UNITED STATES

SECURITIES AND EXCHANGE COMMISSION

Washington, D.C. 20549

 

 

 

FORM 8-K

 

 

 

CURRENT REPORT

 

Pursuant to Section 13 or 15(d) of the Securities

Exchange Act of 1934

 

August 19, 2013

Date of Report (Date of earliest event reported)

 

 

 

ARROW RESOURCES DEVELOPMENT, INC.

(Exact name of registrant as specified in its charter)

 

 

         
Delaware   1-9224   56-2346563

(State or other jurisdiction

of incorporation)

  (Commission File Number)  

(I.R.S. Employer

Identification No.)

 

Carnegie Hall Tower

152 W. 57th Street

New York, New York 10019

(Address of principal executive offices)

 

(212) 262-2300

(Registrant’s telephone number, including area code)

 

Check the appropriate box below if the Form 8-K filing is intended to simultaneously satisfy the filing obligation of the registrant under any of the following provisions (see General Instruction A.2. below):

 

¨ Written communications pursuant to Rule 425 under the Securities Act (17 CFR 230.425)

 

¨ Soliciting material pursuant to Rule 14a-12 under the Exchange Act (17 CFR 240.14a-12)

 

¨ Pre-commencement communications pursuant to Rule 14d-2(b) under the Exchange Act (17 CFR 240.14d-2(b))

 

¨ Pre-commencement communications pursuant to Rule 13e-4(c) under the Exchange Act (17 CFR 240.13e-4(c))

 

 
 

 

Item 4.01 Changes in Registrant’s Certifying Accountant.

 

Effective August 19, 2013, KBL, LLP resigned as the Company’s independent registered public accounting firm.

 

During KBL LLP’s tenure as the Company’s auditors there were (i) no disagreements with KBL, LLP on any matter of accounting principles or practices, financial statement disclosure, or auditing scope or procedure, and (ii) no “reportable events” as that term is defined in Item 304(a)(1)(v) of Regulation S-K.

 

The reports of KBL, LLP regarding the Company’s financial statements for the years ended December 31 2012 and 2011 did not contain any adverse opinion or disclaimer of opinion and were not qualified or modified as to uncertainty, audit scope or accounting principles, except that the audit reports contained an explanatory paragraph which noted that there was substantial doubt about the Company’s ability to continue as a going concern.

 

On August 19, 2013 the Registrant engaged Seale and Beers, CPAs as the Registrant’s new independent registered public accounting firm.

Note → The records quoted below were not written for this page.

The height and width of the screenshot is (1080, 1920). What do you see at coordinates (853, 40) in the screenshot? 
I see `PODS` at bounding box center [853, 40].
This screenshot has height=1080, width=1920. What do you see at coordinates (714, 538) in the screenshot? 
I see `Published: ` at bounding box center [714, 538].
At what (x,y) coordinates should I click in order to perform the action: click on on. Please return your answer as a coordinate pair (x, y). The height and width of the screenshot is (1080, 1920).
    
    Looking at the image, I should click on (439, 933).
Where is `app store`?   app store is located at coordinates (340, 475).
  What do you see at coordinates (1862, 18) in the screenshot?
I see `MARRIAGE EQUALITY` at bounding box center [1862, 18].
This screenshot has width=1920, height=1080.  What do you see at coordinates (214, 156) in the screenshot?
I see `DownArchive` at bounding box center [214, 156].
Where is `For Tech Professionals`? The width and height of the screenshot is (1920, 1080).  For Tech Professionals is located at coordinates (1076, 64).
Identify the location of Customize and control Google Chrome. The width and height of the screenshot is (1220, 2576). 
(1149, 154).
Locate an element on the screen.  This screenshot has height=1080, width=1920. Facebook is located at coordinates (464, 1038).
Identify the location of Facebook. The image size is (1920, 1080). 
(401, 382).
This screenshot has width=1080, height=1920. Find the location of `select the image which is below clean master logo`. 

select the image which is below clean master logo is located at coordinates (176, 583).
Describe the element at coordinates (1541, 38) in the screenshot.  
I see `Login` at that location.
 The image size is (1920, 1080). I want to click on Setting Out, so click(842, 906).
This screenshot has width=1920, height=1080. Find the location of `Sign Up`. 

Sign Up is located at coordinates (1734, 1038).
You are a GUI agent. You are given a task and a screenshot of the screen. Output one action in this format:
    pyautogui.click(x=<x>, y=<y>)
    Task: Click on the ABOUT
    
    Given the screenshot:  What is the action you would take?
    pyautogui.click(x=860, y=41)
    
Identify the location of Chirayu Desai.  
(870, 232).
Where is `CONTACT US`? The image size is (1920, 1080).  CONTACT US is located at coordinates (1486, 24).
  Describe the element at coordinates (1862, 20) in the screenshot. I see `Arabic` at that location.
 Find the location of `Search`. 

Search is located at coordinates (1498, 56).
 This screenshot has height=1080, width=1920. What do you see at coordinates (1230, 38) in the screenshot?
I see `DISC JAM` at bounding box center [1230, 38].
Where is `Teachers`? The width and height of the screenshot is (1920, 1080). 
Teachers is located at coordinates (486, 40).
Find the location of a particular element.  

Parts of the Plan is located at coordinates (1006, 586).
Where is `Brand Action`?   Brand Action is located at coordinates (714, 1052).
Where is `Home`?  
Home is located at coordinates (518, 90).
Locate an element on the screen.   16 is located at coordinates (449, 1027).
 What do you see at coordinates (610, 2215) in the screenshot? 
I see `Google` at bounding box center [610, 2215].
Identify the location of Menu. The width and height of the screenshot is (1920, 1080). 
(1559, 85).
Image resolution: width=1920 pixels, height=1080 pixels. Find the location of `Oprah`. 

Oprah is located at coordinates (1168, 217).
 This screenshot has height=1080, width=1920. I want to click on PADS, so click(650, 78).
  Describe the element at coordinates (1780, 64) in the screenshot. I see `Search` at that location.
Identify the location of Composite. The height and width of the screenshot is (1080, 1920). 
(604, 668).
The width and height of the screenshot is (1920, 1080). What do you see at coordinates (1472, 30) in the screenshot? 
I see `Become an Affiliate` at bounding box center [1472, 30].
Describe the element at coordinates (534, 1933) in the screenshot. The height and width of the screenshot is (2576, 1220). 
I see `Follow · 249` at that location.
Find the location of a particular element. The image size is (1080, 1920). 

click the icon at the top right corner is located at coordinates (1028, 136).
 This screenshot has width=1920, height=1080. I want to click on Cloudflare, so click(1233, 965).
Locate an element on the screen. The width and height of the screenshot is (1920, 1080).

The appointment of Seale and Beers, CPAs was approved by the Board of Directors of the Company.  Seale and Beers, CPAs will be preparing and providing the financial statements that are to be included in the Quarterly Report for the period ended June 30, 2013, as well as all future quarterly and annual reports.  Seale and Beers, CPAs did not prepare or provide any financial reports for any periods prior to the date of engagement.  Neither the Company, nor any person on behalf of the Company, consulted with Seale and Beers, CPAs during the Company’s two most recent fiscal years or the subsequent interim period prior to the engagement of Seale and Beers, CPAs and the resignation of KBL, LLP.    

 

 
 

 

SIGNATURE

 

Pursuant to the requirements of the Securities Exchange Act of 1934, the Registrant has duly caused this report to be signed on its behalf by the undersigned hereunto duly authorized.

 

                 
        ARROW RESOURCES DEVELOPMENT, INC.